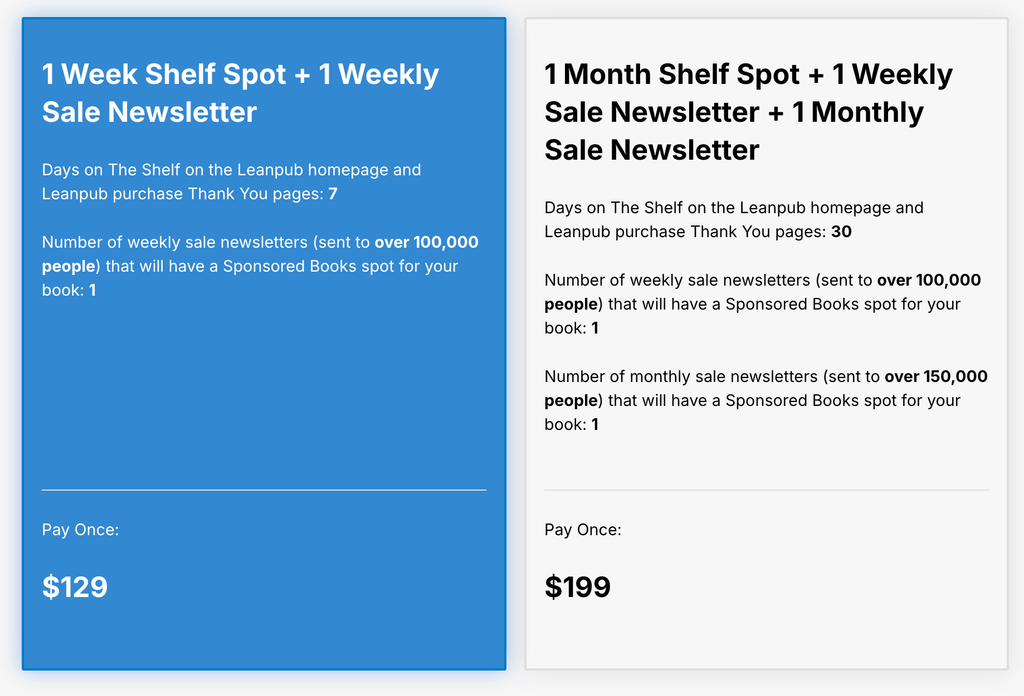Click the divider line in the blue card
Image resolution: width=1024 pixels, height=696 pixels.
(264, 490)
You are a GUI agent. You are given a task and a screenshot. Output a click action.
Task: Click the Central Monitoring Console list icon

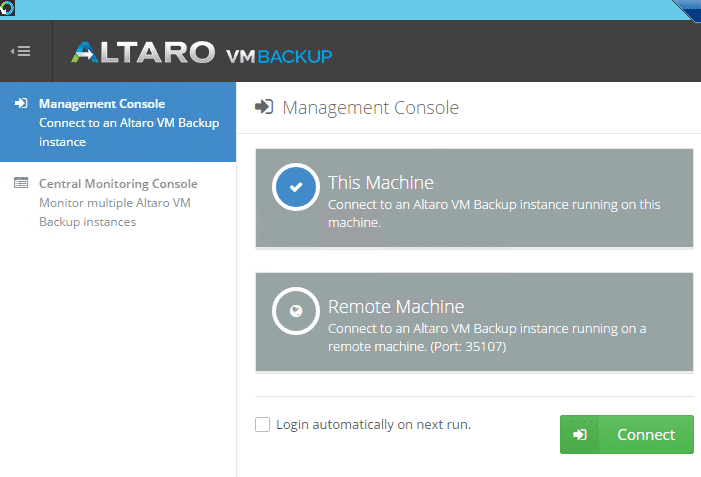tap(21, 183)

────

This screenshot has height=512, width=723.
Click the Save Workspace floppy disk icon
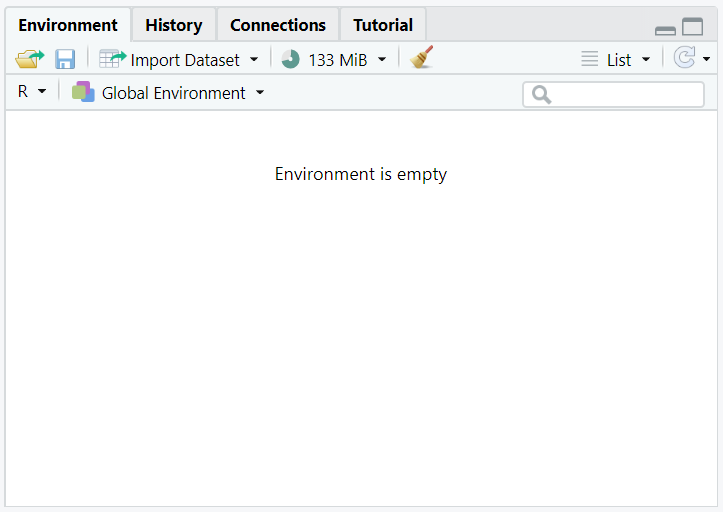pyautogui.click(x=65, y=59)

────

§ EXERCISE INSTRUCTIONS
Can you retype the listing word for word, beginning at the line with "Click the divider line in the blue card" and continuing through the line with "tap(21, 183)"? Leave the pictures out of your answer.

§ IN RESPONSE
Click the divider line in the blue card
Image resolution: width=1024 pixels, height=696 pixels.
(264, 490)
You are a GUI agent. You are given a task and a screenshot. Output a click action.
Task: Click the Central Monitoring Console list icon

tap(21, 183)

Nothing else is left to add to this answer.